Stored data entries
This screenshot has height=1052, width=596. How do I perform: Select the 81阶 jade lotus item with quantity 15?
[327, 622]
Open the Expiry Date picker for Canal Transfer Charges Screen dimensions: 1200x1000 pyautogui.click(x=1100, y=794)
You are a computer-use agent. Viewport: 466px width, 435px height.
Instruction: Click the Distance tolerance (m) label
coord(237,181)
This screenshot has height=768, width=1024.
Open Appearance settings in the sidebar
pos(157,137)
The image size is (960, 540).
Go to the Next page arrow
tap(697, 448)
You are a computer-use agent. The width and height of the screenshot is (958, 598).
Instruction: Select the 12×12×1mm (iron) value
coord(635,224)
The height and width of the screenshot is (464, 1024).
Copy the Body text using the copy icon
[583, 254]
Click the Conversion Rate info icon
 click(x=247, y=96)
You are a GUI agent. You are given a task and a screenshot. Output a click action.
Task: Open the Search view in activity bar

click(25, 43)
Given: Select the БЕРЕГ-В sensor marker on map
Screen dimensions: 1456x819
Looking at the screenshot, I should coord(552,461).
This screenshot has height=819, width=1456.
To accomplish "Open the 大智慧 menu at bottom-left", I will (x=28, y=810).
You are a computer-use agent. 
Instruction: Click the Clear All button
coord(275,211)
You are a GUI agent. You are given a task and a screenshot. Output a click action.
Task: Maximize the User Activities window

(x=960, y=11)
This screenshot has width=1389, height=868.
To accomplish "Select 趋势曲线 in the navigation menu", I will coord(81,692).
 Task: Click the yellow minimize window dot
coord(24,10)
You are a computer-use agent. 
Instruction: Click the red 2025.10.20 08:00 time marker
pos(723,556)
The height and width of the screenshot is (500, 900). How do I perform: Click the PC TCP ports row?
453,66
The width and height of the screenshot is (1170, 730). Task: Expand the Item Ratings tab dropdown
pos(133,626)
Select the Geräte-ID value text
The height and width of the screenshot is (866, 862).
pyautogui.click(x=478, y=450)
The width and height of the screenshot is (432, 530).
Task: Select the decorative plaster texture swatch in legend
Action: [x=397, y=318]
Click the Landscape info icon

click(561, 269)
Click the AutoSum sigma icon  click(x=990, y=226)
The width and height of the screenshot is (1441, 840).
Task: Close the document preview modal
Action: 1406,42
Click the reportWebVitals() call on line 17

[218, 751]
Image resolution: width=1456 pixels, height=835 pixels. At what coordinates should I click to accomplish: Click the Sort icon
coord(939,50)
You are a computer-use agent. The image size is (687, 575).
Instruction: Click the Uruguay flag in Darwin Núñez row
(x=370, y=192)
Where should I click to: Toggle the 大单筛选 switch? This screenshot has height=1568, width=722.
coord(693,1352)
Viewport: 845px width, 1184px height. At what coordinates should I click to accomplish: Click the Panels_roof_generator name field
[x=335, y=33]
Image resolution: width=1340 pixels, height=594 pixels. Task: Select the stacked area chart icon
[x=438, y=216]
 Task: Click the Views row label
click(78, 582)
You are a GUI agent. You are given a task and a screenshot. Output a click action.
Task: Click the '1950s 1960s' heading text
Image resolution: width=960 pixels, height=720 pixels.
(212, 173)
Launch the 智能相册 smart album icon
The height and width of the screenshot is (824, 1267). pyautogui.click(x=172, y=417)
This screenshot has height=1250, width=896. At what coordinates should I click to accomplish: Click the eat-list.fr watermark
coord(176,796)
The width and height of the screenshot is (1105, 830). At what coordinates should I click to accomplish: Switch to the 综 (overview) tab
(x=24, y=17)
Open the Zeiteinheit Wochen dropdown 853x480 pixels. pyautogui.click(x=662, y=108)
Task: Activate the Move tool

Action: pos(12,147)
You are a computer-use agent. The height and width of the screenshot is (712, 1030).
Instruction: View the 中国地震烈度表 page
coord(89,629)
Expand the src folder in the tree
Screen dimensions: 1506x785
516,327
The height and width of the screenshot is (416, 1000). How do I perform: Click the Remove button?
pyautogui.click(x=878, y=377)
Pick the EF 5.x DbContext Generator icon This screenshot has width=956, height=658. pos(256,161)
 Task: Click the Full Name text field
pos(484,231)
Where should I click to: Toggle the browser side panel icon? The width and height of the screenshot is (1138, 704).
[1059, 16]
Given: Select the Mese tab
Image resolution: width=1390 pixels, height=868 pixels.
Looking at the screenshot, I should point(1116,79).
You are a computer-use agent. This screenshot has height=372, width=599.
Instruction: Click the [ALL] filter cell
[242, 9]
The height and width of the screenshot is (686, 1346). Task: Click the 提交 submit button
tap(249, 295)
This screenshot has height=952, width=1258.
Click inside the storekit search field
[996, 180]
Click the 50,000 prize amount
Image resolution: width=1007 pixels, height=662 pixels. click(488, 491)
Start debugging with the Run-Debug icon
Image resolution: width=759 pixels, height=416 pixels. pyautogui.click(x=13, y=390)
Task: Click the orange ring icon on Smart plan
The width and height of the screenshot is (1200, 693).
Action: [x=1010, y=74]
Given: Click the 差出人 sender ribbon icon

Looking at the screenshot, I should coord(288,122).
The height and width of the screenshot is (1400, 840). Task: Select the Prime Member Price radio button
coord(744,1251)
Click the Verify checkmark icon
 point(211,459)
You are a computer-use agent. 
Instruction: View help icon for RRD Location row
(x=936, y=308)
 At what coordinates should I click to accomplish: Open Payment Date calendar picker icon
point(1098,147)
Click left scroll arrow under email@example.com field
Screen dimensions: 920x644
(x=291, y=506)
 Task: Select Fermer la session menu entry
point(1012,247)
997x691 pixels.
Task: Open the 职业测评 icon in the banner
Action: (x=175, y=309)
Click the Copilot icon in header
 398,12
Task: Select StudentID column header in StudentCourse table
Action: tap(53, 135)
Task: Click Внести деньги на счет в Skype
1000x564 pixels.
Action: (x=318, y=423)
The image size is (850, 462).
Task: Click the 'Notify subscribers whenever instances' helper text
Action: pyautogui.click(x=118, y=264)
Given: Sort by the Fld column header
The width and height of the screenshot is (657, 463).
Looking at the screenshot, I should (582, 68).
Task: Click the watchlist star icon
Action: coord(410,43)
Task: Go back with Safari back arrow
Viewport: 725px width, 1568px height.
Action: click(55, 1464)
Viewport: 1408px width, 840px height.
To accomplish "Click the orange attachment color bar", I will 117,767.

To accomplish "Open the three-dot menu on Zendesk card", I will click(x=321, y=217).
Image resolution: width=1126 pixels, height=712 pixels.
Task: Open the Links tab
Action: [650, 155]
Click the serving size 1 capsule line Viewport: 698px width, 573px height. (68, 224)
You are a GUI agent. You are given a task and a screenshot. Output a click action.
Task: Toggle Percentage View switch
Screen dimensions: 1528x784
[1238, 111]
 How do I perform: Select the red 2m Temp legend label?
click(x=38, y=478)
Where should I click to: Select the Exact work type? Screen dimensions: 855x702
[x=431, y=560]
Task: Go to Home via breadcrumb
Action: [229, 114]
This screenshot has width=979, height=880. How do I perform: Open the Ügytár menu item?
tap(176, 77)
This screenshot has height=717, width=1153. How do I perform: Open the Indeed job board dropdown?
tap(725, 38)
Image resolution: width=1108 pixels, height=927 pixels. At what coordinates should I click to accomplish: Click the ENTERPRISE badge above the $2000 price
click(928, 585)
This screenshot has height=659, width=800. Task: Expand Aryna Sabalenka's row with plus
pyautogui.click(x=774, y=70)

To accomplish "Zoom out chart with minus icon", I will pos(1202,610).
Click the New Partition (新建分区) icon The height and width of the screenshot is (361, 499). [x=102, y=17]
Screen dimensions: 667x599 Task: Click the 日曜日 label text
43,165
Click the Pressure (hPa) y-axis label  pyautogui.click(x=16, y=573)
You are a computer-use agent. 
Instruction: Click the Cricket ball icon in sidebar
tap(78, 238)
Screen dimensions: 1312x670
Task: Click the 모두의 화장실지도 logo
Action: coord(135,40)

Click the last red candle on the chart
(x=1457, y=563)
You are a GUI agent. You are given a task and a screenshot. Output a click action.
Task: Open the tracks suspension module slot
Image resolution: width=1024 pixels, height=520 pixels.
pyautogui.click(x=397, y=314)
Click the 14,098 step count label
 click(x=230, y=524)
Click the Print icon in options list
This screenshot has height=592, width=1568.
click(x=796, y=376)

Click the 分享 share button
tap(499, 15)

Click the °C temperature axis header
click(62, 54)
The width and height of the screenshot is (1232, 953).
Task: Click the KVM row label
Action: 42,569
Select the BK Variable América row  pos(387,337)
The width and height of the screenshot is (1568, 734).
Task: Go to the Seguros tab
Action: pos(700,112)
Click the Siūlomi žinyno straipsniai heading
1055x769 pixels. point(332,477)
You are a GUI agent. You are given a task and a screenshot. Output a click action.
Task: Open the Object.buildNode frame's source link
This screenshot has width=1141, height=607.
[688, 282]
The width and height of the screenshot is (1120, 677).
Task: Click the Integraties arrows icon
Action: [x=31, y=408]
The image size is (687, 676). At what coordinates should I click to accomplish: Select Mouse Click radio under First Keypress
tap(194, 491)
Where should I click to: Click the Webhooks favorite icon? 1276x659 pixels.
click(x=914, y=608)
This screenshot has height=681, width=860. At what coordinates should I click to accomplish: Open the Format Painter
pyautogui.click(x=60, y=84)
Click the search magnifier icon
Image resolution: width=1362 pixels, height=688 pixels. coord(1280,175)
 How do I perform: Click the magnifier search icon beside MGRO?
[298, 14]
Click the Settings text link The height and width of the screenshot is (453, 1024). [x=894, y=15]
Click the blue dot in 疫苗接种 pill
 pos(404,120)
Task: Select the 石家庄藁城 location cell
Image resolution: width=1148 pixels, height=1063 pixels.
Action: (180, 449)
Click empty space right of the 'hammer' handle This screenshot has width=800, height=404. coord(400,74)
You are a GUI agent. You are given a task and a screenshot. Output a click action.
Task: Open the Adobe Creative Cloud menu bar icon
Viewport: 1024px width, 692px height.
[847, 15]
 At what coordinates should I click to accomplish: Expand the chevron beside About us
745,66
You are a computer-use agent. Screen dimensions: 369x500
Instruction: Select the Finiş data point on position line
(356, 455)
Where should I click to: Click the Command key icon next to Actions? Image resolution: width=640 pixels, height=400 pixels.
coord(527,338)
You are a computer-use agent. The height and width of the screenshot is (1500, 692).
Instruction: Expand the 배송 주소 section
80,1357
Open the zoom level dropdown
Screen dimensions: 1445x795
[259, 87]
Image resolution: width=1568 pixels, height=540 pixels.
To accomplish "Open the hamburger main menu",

- **Action item**
Of the entries above, repeat exactly the lines between the line with "Click the Verify checkmark icon" and the line with "Viewport: 1408px width, 840px height.", inclusive, and no others.

- **Answer for this exercise**
Click the Verify checkmark icon
 point(211,459)
You are a computer-use agent. 
Instruction: View help icon for RRD Location row
(x=936, y=308)
 At what coordinates should I click to accomplish: Open Payment Date calendar picker icon
point(1098,147)
Click left scroll arrow under email@example.com field
Screen dimensions: 920x644
(x=291, y=506)
 Task: Select Fermer la session menu entry
point(1012,247)
997x691 pixels.
Task: Open the 职业测评 icon in the banner
Action: (x=175, y=309)
Click the Copilot icon in header
 398,12
Task: Select StudentID column header in StudentCourse table
Action: tap(53, 135)
Task: Click Внести деньги на счет в Skype
1000x564 pixels.
Action: (x=318, y=423)
The image size is (850, 462).
Task: Click the 'Notify subscribers whenever instances' helper text
Action: pyautogui.click(x=118, y=264)
Given: Sort by the Fld column header
The width and height of the screenshot is (657, 463).
Looking at the screenshot, I should (582, 68).
Task: Click the watchlist star icon
Action: coord(410,43)
Task: Go back with Safari back arrow
Viewport: 725px width, 1568px height.
Action: click(55, 1464)
Viewport: 1408px width, 840px height.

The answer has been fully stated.